Up to this point, I have emphasized the importance of memes, and suggested ways to integrate an operational understanding of memes into our strategies of movement building. But a movement must also exist physically and institutionally, not just virtually. It is not an either/or thing. It is a false dichotomy to associate new/good with an ephemeral meme-based community of resistance and old/bad with a lumbering industrial-era beast of meetings and membership and ideology. There is a spectrum. Within any broad social movement—feminism, for example—there are groups that are more meme-based, such as the Women’s Action Coalition and more institutionally-based such as the National Organization of Women, with its mass membership, multi-million dollar budget, and focus on policy and lobbying. Successful, long-term social movements will always include both types.
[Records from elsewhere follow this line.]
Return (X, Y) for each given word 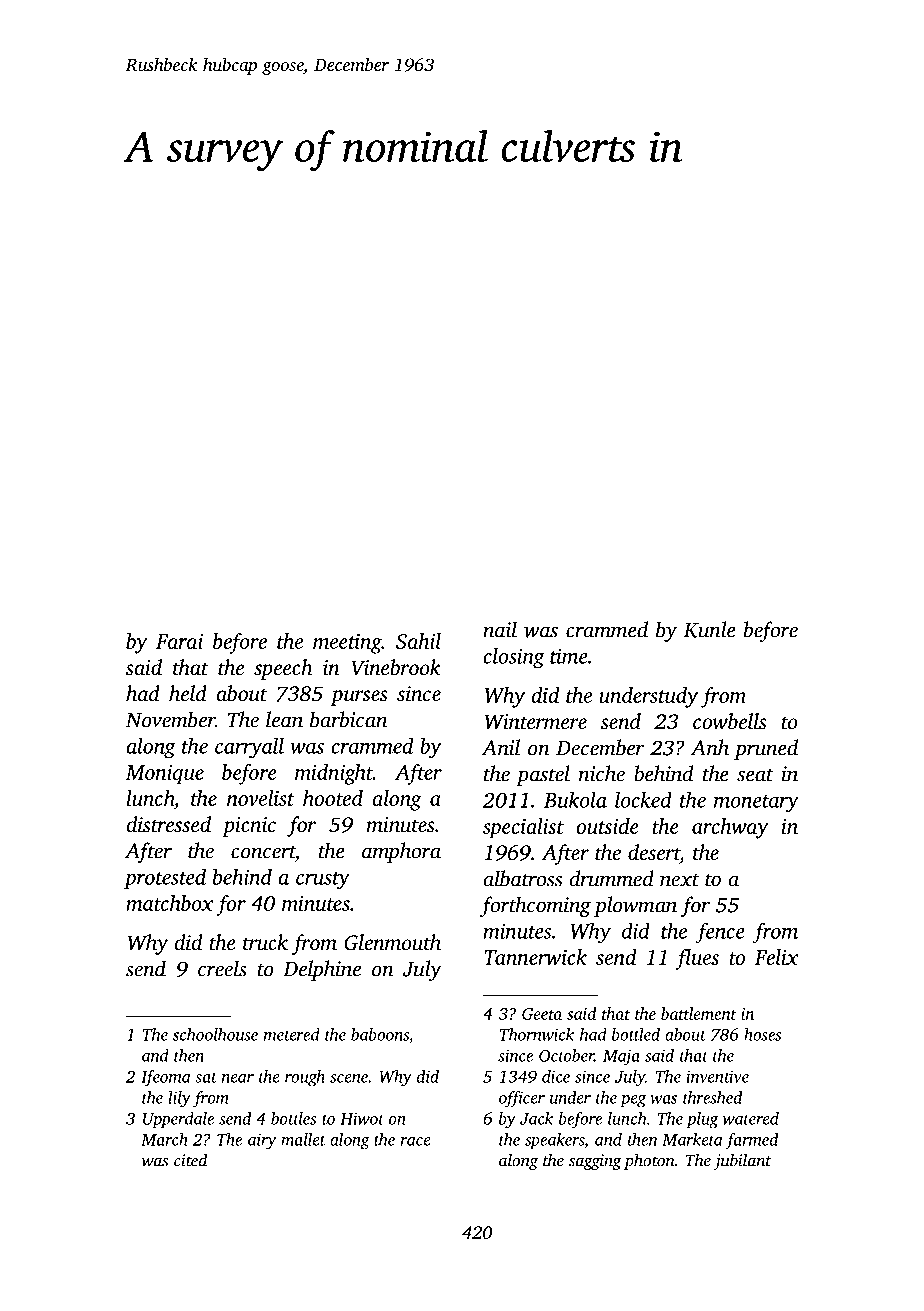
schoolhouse (215, 1034)
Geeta (542, 1014)
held (188, 693)
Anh (710, 747)
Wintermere (536, 722)
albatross (522, 878)
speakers (554, 1141)
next (679, 880)
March (164, 1139)
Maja (621, 1057)
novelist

These opposed tendencies are an expression of the eternal dialectic between movement building and organization building. Similar tensions existed between the go-with-the-meme-of-the-moment attitude of the loosely-affiliated Billionaires grass-roots base and United for a Fair Economy’s mission which required building organizational muscle and clout in order to pursue a broad social justice agenda over the long haul. But while there was tension, there was also a great deal of synchronicity. UFE provided a campaign framework, funding, infrastructure, research capacity, media contacts, and mainstream legitimacy. The grassroots injected energy, street smarts, and creative elaboration of the core ideas. The Billionaires campaign suggests a model for how hub and node can work together to invite open-ended DIY participation into creative actions and yet maintain artistic cohesion and a focused message.
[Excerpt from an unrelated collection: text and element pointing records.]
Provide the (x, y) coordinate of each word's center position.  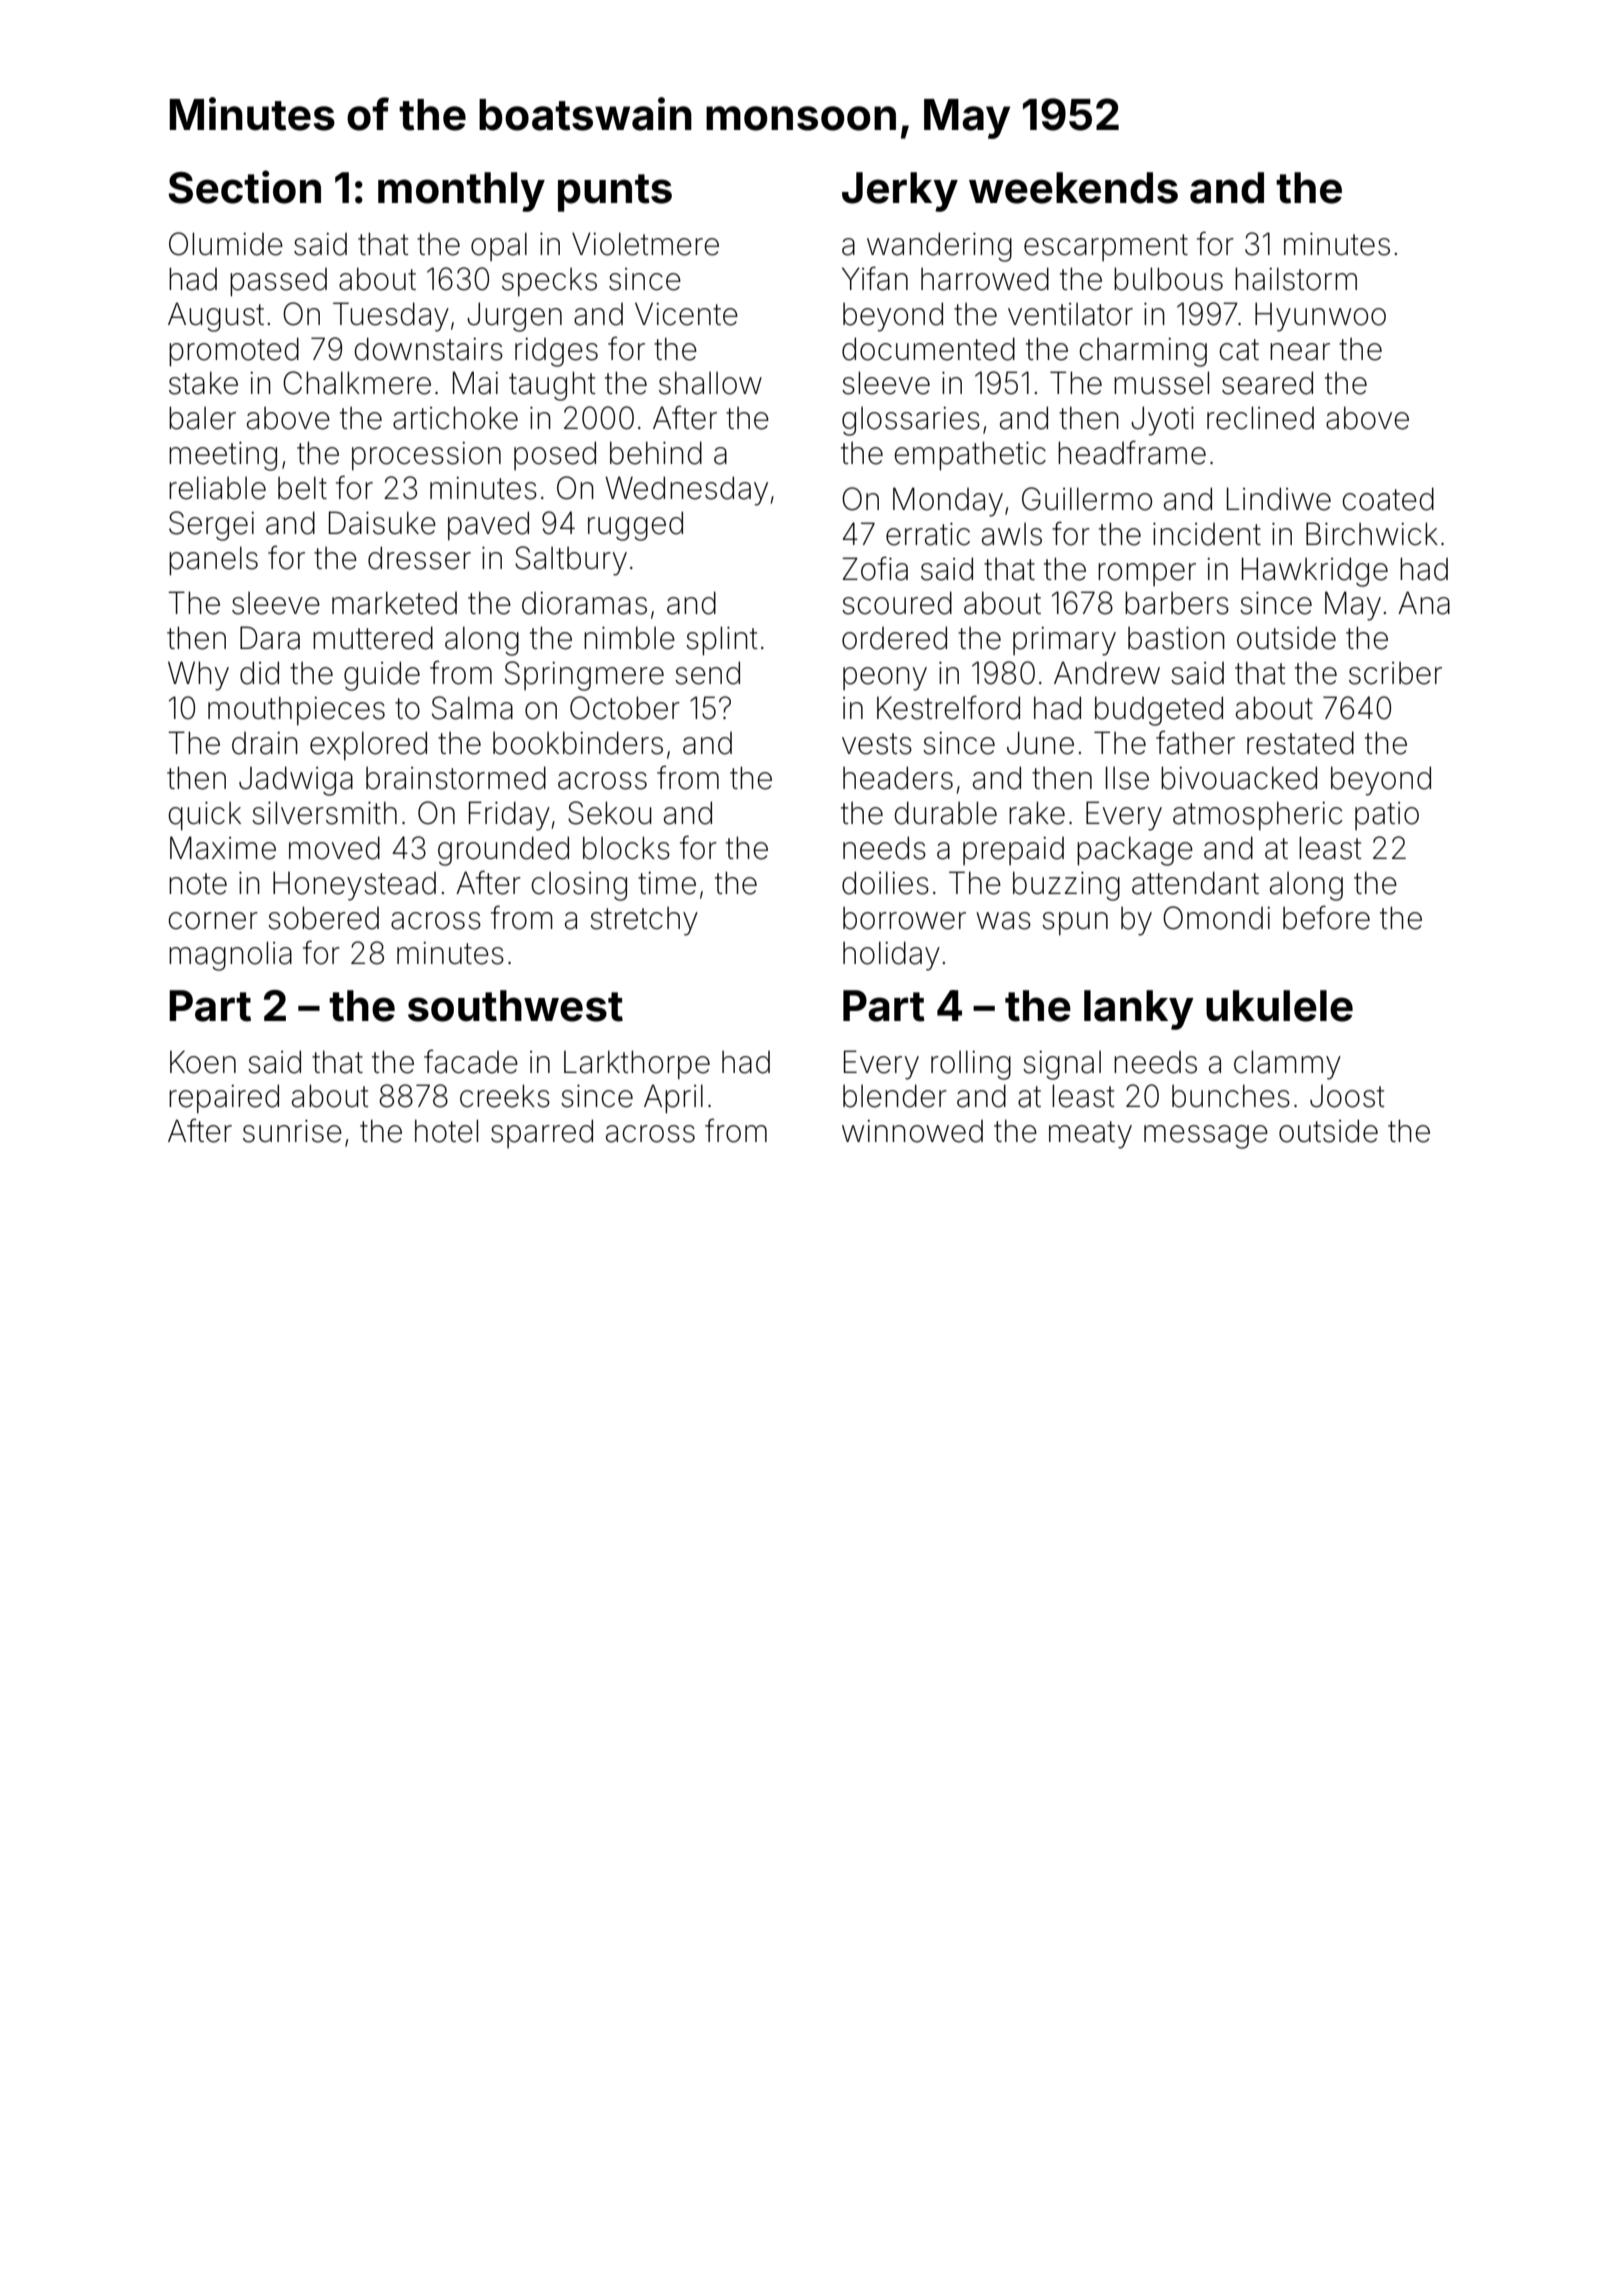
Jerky (900, 192)
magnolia (230, 956)
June (1040, 743)
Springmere (584, 676)
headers (898, 778)
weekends (1073, 188)
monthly (461, 192)
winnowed (912, 1131)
Social movements cannot live by meme alone. Yet memes are clearly powerful—both analytically and operationally. A vital movement requires a hot and happening meme. The Declaration of Independence, the Communist Manifesto, sit-down strikes in the 30’s, campus building take-overs in the 60’s—arguably, these were all memes—no more or less, maybe, than the militant street carnival of the past decade. What is different in each case is the shape and flow of the specific media pathways these memes must travel and the culture with which they must connect. The contemporary movements profiled here and the techniques they have pioneered will hopefully be of service to those of us who believe that truth is a virus and whose aim is to subvert the corporate meme-machine with a sly guerrilla war of signs.


footnotes

(1) Douglas Rushkoff, Media Virus! Hidden Agendas in Popular Culture (NY: Ballantine Books, 1994) pp. 9-10.
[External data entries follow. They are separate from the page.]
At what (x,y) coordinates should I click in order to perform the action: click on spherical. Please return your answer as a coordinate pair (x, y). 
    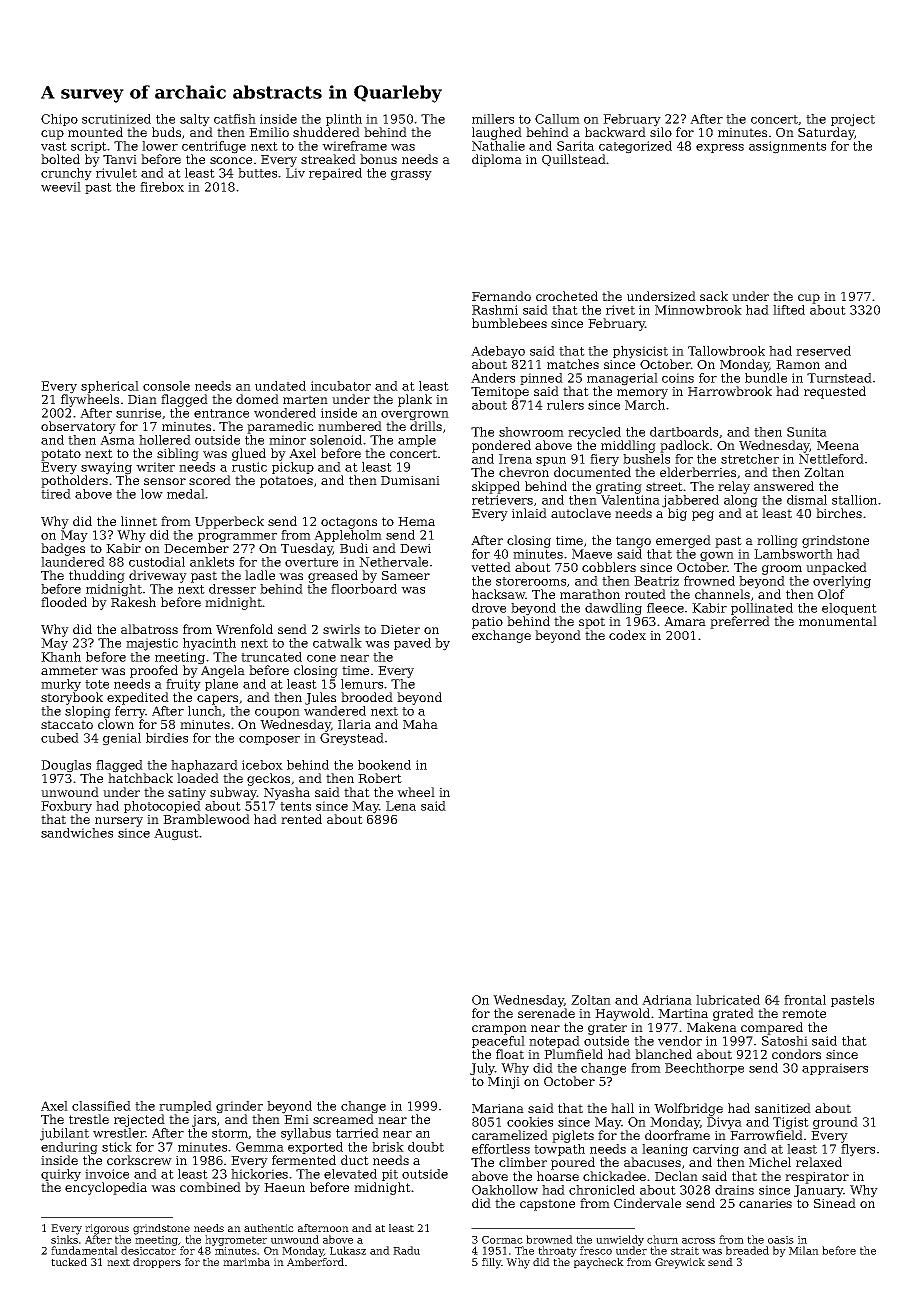
    Looking at the image, I should click on (110, 387).
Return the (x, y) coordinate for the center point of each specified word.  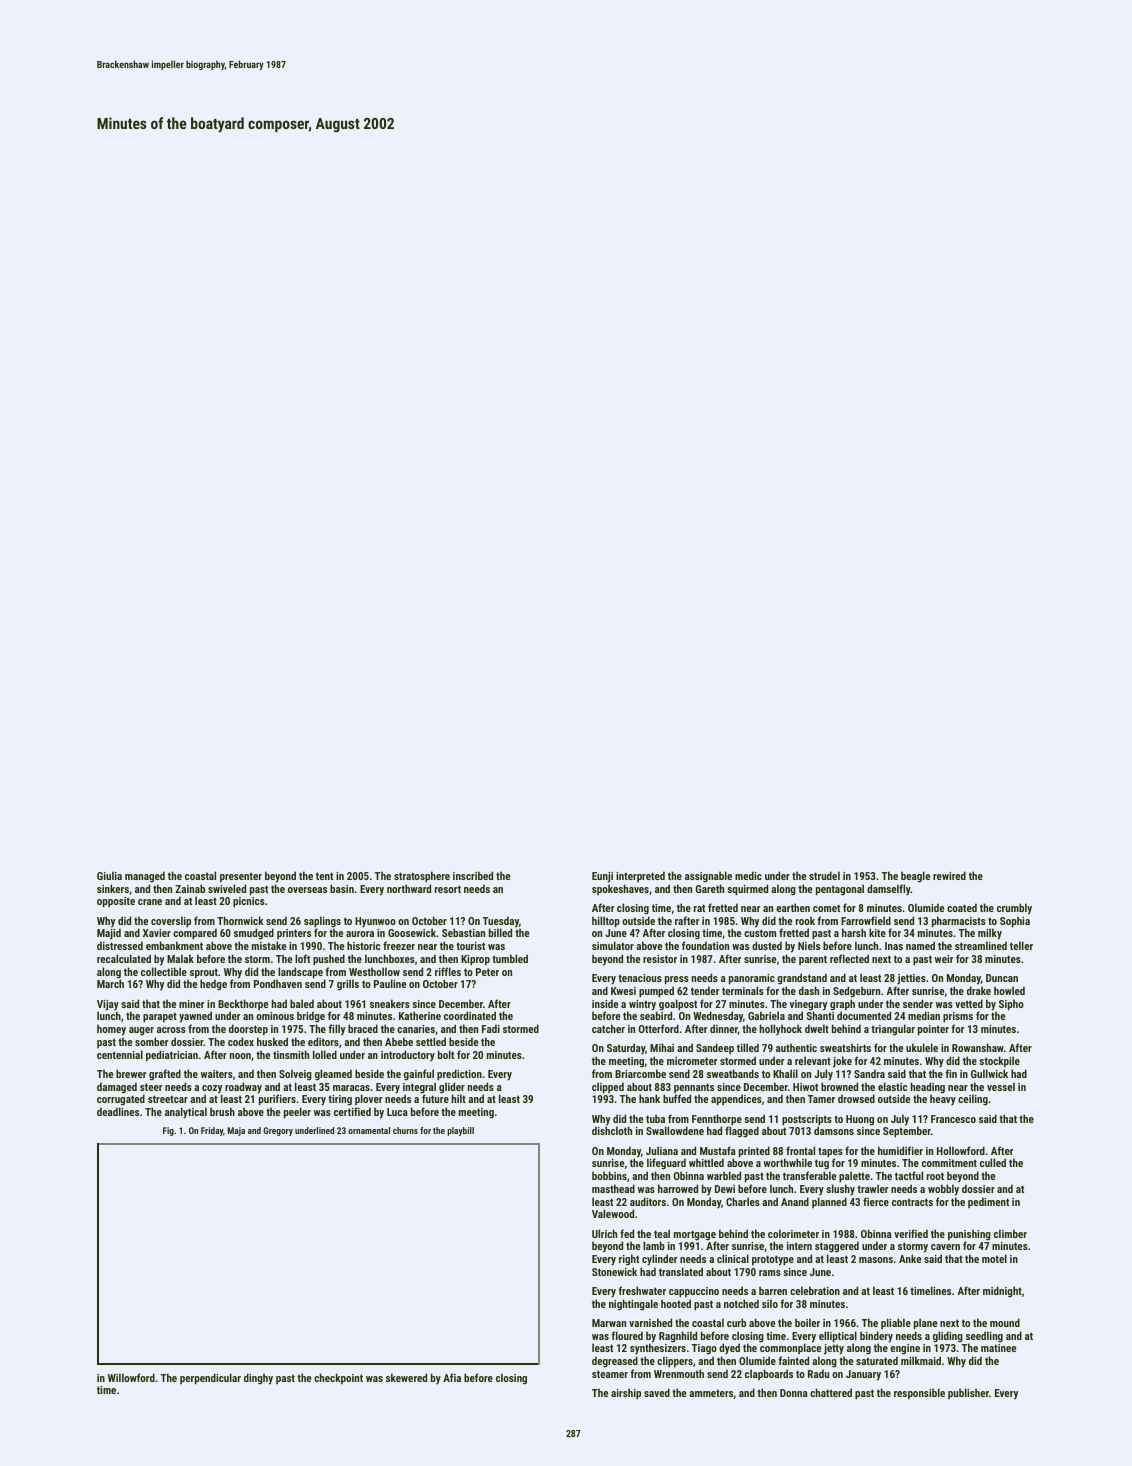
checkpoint (338, 1378)
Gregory (278, 1131)
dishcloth (612, 1130)
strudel (824, 875)
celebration (815, 1290)
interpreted (640, 876)
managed (145, 877)
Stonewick (614, 1271)
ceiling (973, 1100)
(2) Douglas Rushkoff, Media Virus! Hidden Agendas of Popular Culture (NY: Ballantine Books, 1994) pp. 11-12.

(3) Is anything really new here? The terms meme and media virus might be new, but the phenomena they describe-fads and social movement explosions-have been with us for a long time. Originally coined by evolutionary biologist Richard Dawkins, in his late-eighties book The Selfish Gene, memes have become a hot concept among cognitive scientists, media theorists, digital hipsters, and cultural activists. Wired magazine has a regular “meme watch” section, which tracks the spread of new concepts and trends. In the best-selling Consciousness Explained, philosopher Daniel Dennet goes so far as to argue that human consciousness is itself a huge complex of memes. Even the concept of a meme is a meme-and you, oh reader, have been infected. Given the hype and indiscriminate use, I sometimes wonder if memes are just fancy new metaphorical dressing for age old happenings. Then again, what is good social theory if not a robust and serviceable metaphor?
Richard Dawkins, The Selfish Gene (Oxford: Oxford University Press, 1990); Daniel Dennett, Consciousness Explained (Boston: Little, Brown and Company, 1991).

(4) Kevin Kelly, Out of Control: The Rise of Neo-biological Civilization (New York: Addison-Wesley, 1995).

(5) Mark Dery, Culture Jamming: Hacking, Slashing and Sniping in the Empire of Signs (Westfield, NJ: Open Magazine Pamphlet Series, 1993); Guerrilla Media, Vancouver, BC. www.guerrillamedia.org/

(6) Garreth Branwyn, Jamming the Media: A Citizen’s Guide to Reclaiming the Tools of Communication (San Francisco: Chronicle Books, 1997).